Task instructions
Find the line with "Where should I click to: Focus" in the records below. Copy it and every line after it, up to and including the line with "The image size is (415, 213).".

Records provided
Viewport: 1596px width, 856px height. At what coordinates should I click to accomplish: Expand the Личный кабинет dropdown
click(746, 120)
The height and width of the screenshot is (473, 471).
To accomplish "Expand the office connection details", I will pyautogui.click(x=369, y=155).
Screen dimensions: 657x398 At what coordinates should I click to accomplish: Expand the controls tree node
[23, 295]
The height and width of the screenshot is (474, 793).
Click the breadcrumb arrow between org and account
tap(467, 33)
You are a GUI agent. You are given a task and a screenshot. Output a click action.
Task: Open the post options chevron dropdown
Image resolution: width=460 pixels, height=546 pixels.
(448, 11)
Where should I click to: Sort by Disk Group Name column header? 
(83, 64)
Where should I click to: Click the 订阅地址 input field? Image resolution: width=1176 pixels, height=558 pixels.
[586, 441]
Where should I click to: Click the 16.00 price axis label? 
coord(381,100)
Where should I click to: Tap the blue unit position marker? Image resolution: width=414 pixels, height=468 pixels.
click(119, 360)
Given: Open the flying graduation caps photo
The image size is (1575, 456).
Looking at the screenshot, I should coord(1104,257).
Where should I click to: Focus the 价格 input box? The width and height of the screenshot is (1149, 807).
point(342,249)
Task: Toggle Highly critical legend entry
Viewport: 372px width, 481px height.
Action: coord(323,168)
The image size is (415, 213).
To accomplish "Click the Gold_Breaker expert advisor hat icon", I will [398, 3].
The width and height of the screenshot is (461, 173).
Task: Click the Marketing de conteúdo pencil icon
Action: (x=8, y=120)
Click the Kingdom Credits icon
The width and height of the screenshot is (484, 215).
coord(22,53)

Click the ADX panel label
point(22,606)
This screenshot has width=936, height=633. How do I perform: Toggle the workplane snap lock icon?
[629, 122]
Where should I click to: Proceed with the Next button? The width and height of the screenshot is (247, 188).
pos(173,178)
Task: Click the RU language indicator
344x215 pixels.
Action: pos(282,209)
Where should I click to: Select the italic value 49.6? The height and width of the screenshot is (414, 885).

Exercise response
Where should I click to: Focus the 价格 input box? The width and height of the screenshot is (1149, 807).
point(342,249)
Task: Toggle Highly critical legend entry
Viewport: 372px width, 481px height.
Action: coord(323,168)
The image size is (415, 213).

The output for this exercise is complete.